This message does not concern a NIST PQC candidate, but I expect that
it will be of interest to the forum because it relates to the recent
post-quantum candidate CSIDH ("Commutative SIDH", pronounced "sea
side").

We cryptanalyze CSIDH using a variant of Kuperberg's quantum
"collimation sieve." Our analysis shows, for example, that CSIDH-512
key recovery can be done with only about 2^16 quantum evaluations of
the group action (on a uniform superposition) and about 2^40 bits of
classical memory that is quantumly accessible.
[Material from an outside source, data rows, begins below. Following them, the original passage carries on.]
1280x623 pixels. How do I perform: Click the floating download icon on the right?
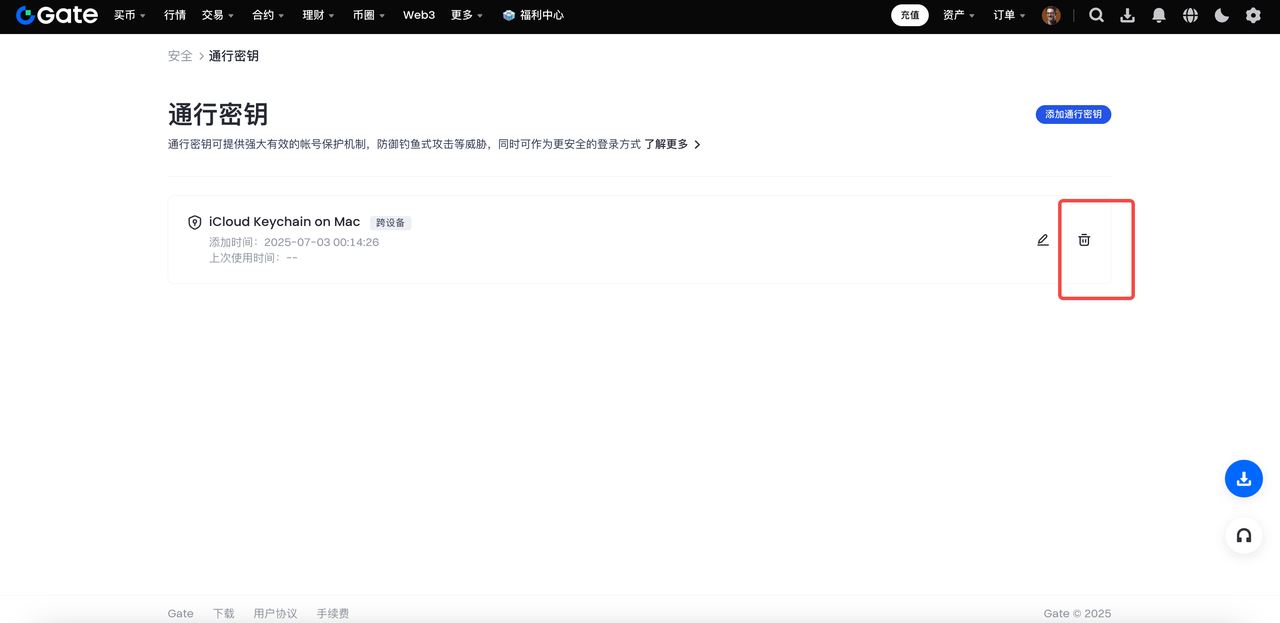click(1243, 478)
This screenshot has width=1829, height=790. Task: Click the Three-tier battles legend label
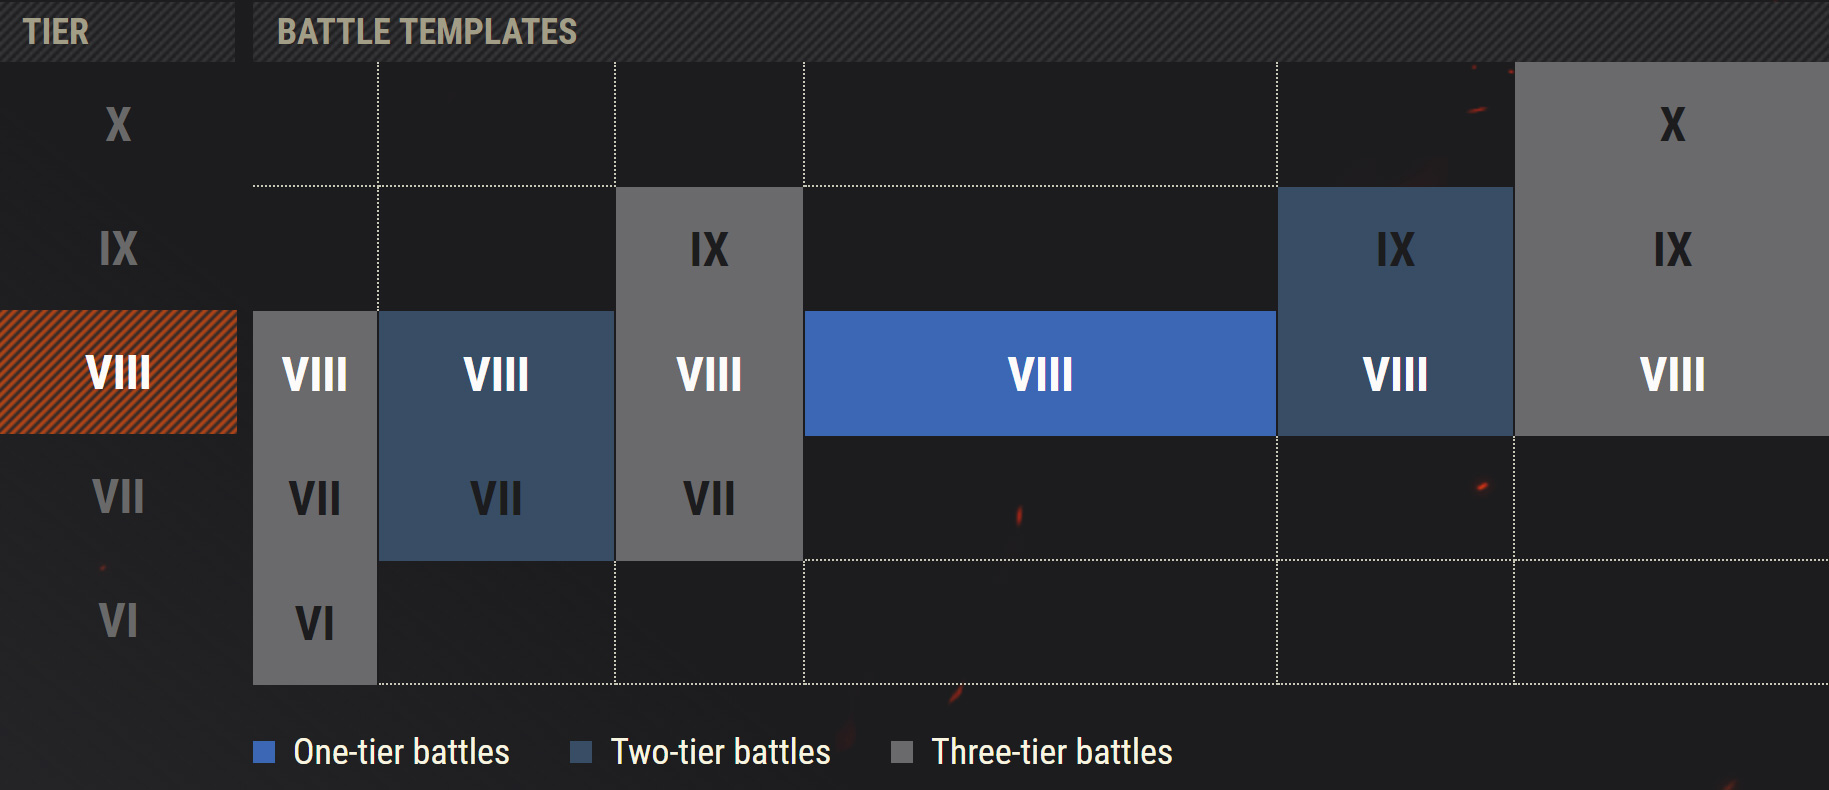1051,752
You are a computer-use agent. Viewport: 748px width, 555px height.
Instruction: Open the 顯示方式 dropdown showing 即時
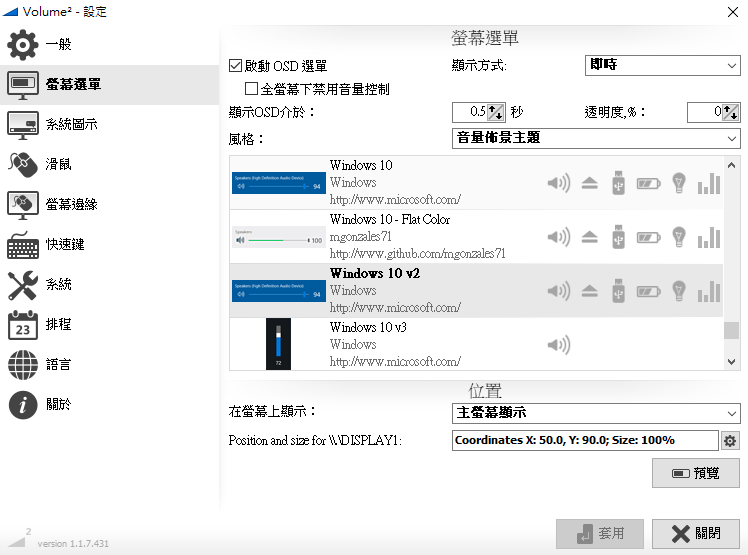[x=662, y=66]
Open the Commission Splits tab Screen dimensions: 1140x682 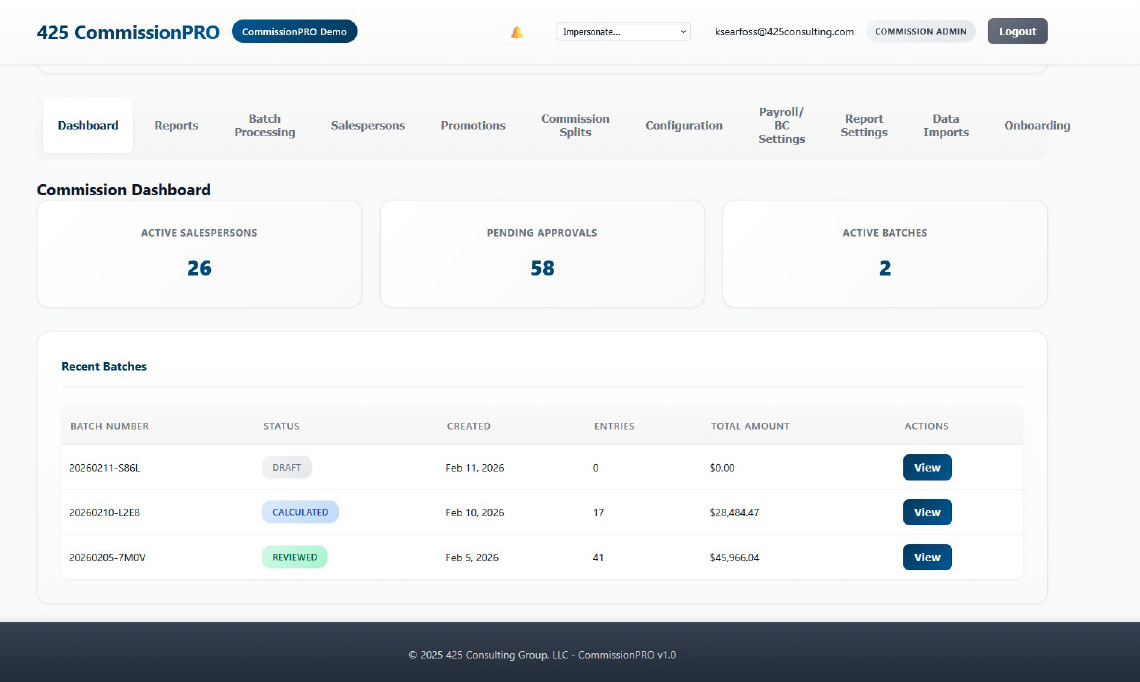[x=575, y=126]
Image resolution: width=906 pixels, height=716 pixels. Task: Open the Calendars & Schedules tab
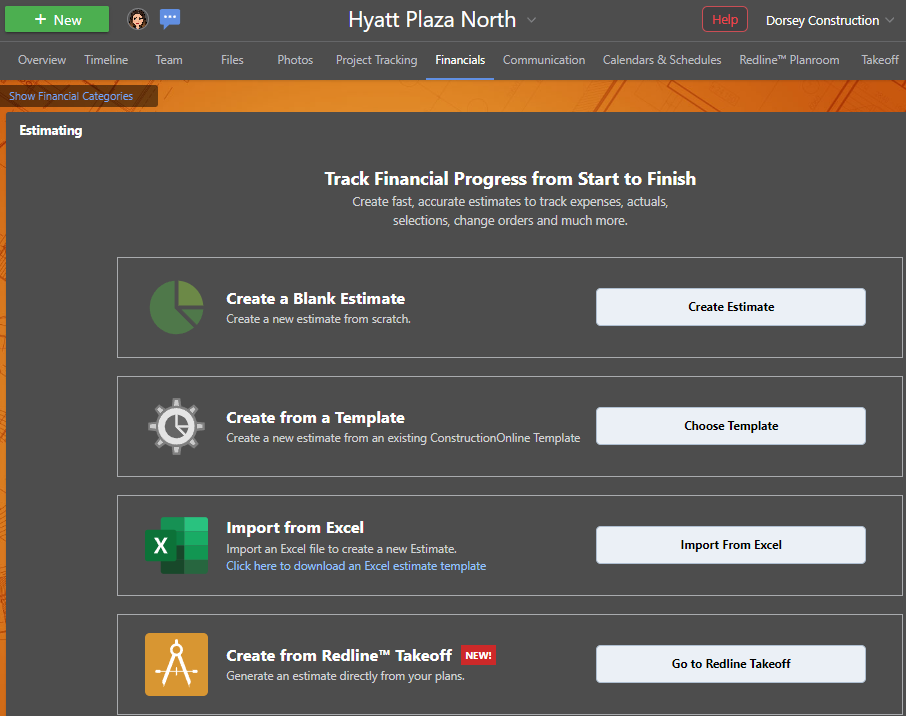pos(661,60)
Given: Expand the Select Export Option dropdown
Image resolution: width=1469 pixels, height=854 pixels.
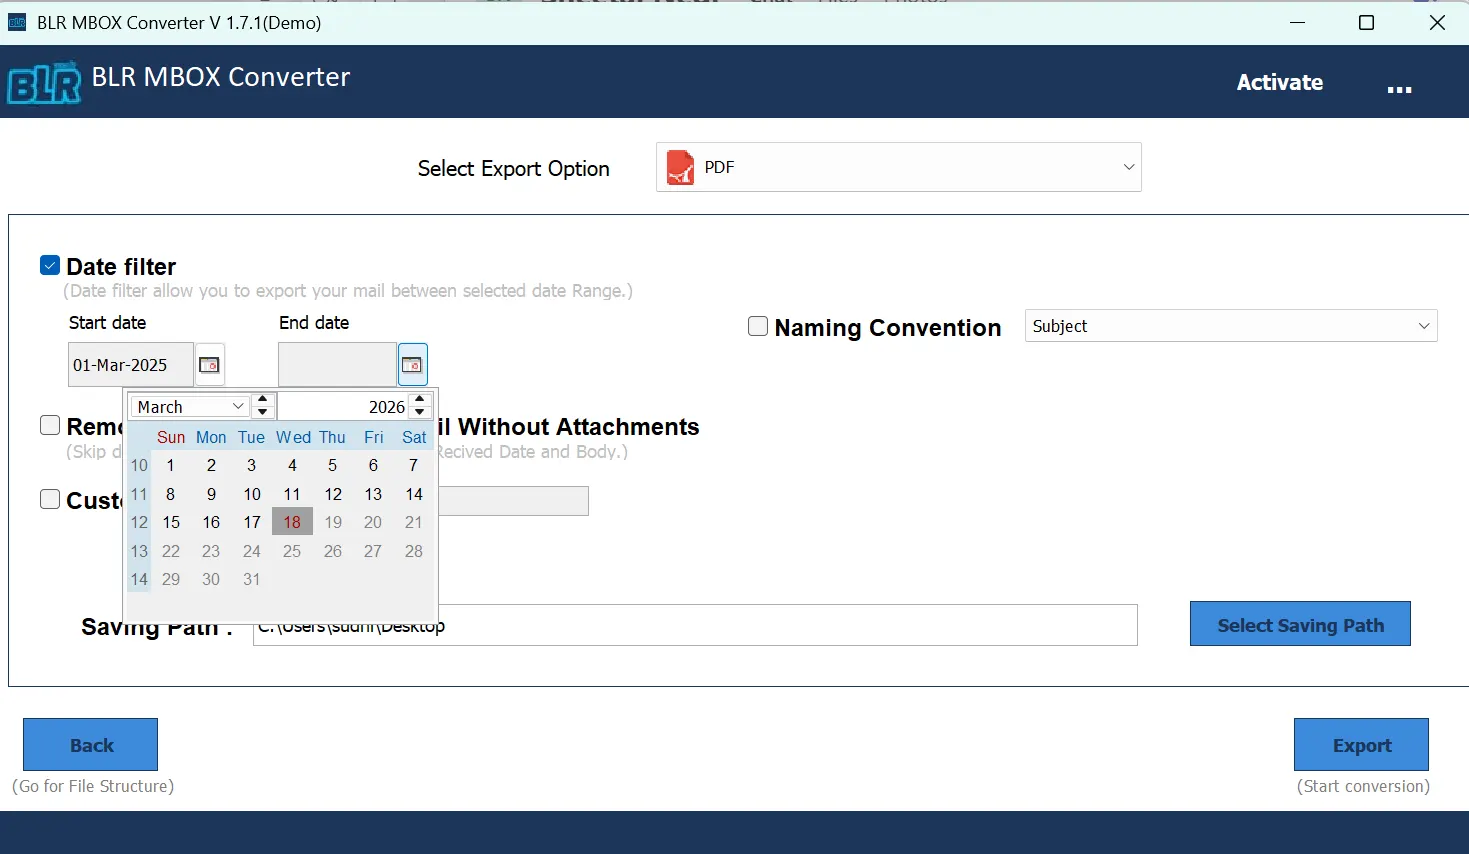Looking at the screenshot, I should 1128,167.
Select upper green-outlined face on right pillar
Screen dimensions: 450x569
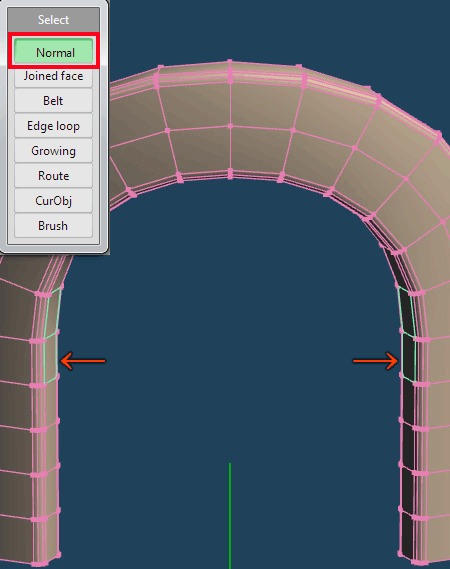406,311
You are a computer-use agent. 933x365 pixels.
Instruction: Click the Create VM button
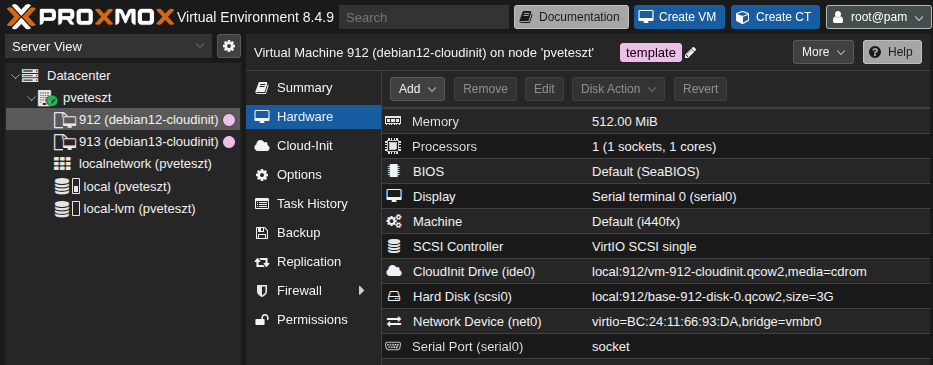[680, 17]
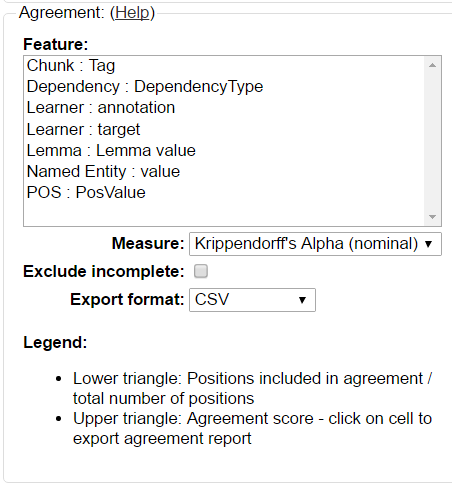This screenshot has height=486, width=452.
Task: Click the Measure dropdown arrow icon
Action: [x=429, y=244]
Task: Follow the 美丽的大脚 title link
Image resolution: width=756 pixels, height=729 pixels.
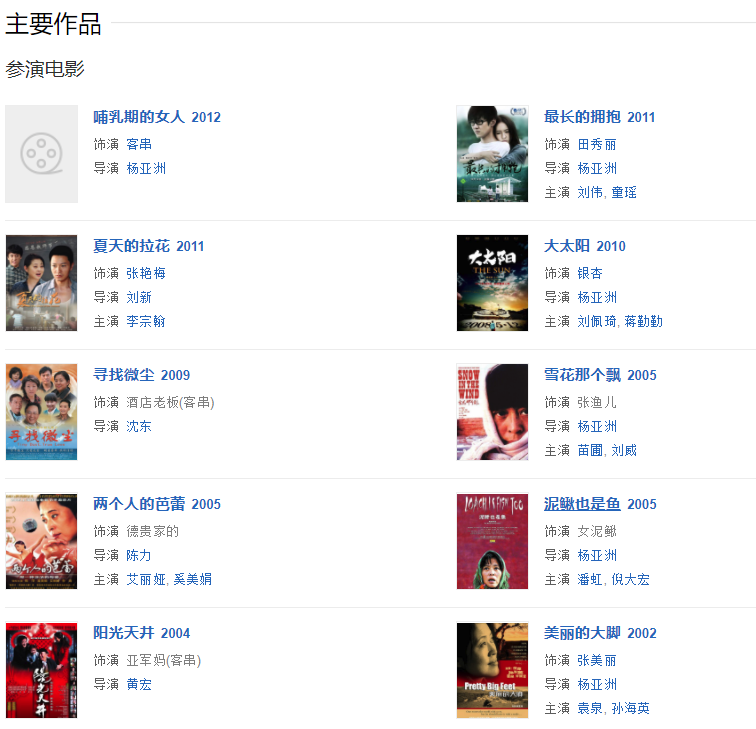Action: (582, 633)
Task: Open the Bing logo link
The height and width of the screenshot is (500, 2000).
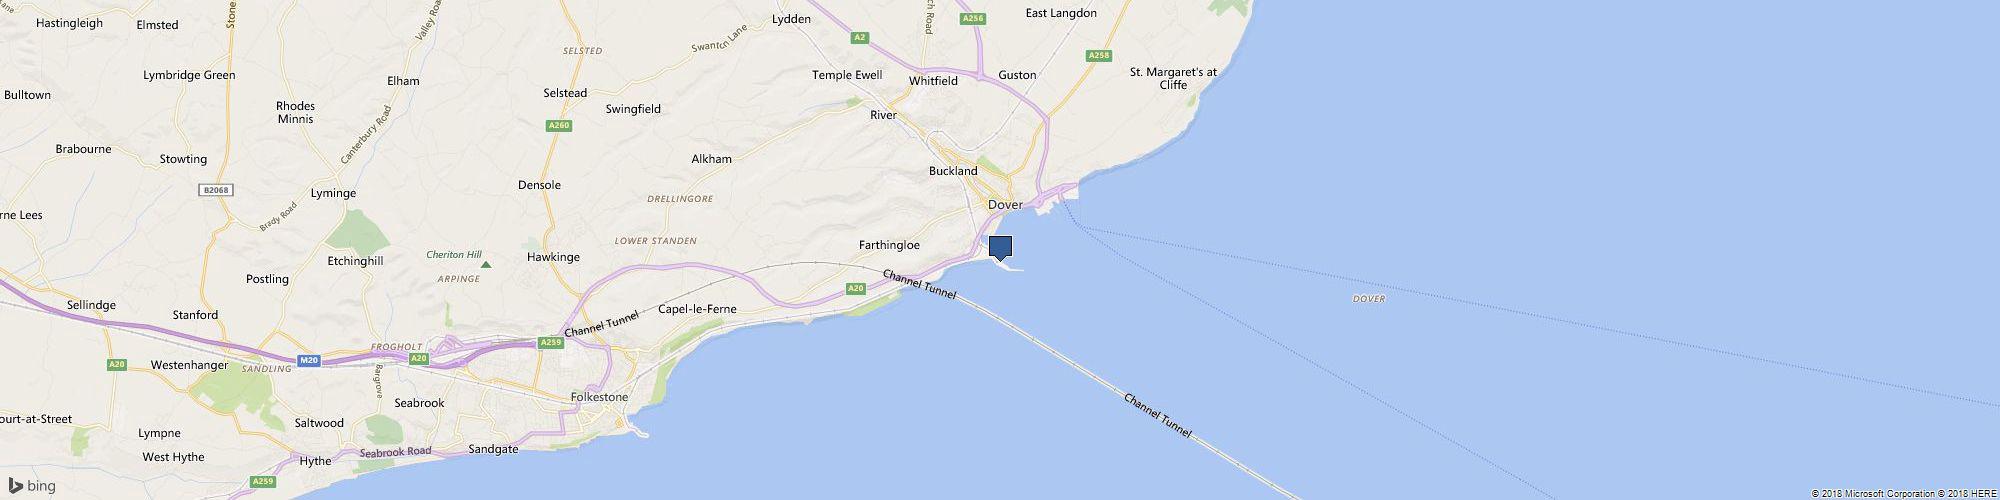Action: 33,487
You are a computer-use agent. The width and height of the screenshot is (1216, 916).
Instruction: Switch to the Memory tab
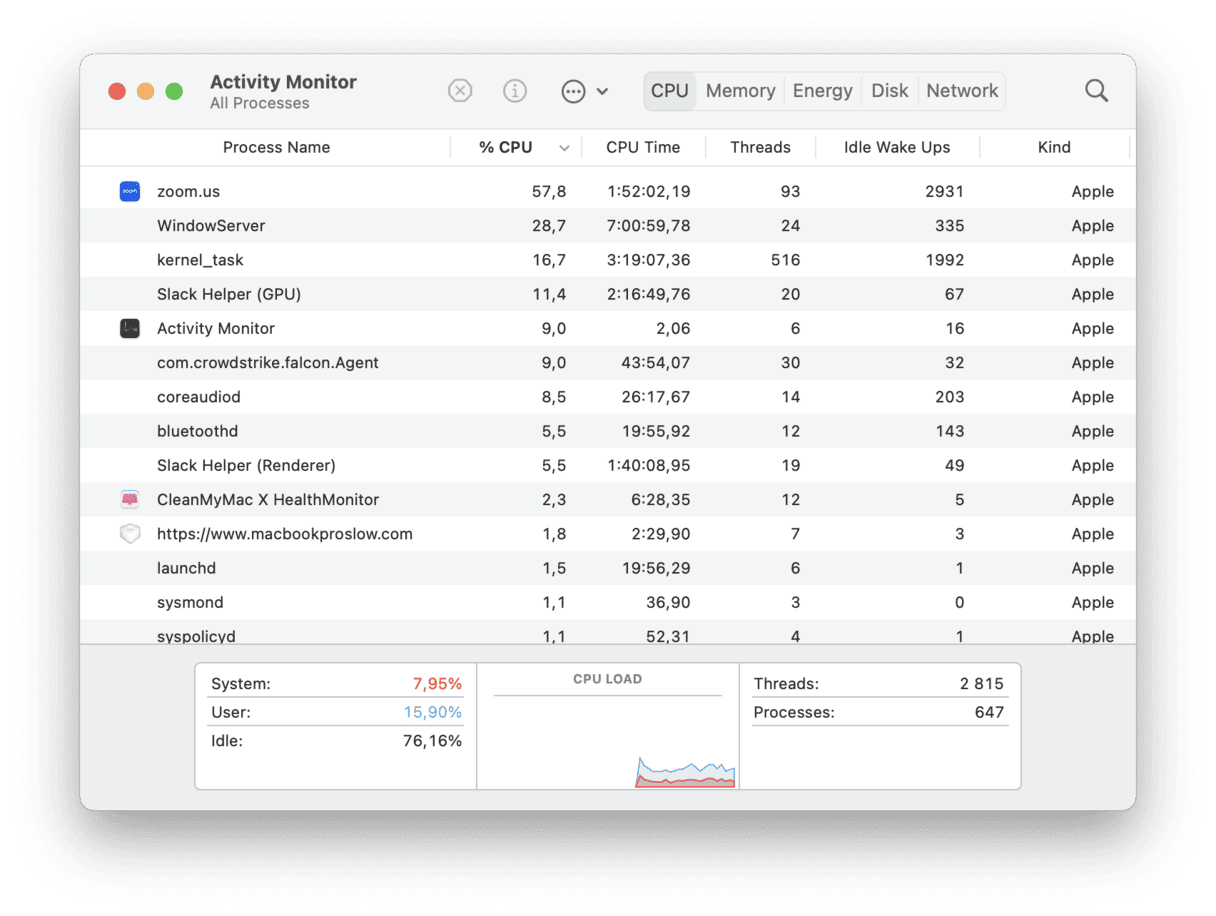click(740, 90)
The full abstract appears below, and the paper is at
https://web.eecs.umich.edu/~cpeikert/pubs/csidh-sieve.pdf (and should
appear on eprint soon).

Sincerely yours in cryptography,
Chris

Recently, Castryck, Lange, Martindale, Panny, and Renes proposed
\emph{CSIDH} (pronounced ``sea-side'') as a candidate post-quantum
``commutative group action.'' It has attracted much attention and
interest, in part because it enables noninteractive
Diffie--Hellman-like key exchange with quite small
communication. Subsequently, CSIDH has also been used as a foundation
for digital signatures.

In 2003--04, Kuperberg and then Regev gave asymptotically
subexponential quantum algorithms for ``hidden shift'' problems, which
can be used to recover the CSIDH secret key from a public key. In
2013, Kuperberg gave a follow-up quantum algorithm called the
\emph{collimation sieve} (``c-sieve'' for short), which improves the
prior ones, in particular by using exponentially less quantum memory
and offering more parameter tradeoffs. While recent works have
analyzed the concrete cost of the original algorithms (and variants)
against CSIDH, there seems not to have been any consideration of the
c-sieve.

This work fills that gap. Specifically, we generalize Kuperberg's
collimation sieve to work for arbitrary finite cyclic groups, provide
some practical efficiency improvements, give a classical (i.e.,
non-quantum) simulator, run experiments for a wide range of parameters
up to and including the actual CSIDH-512 group order, and concretely
quantify the complexity of the c-sieve against CSIDH.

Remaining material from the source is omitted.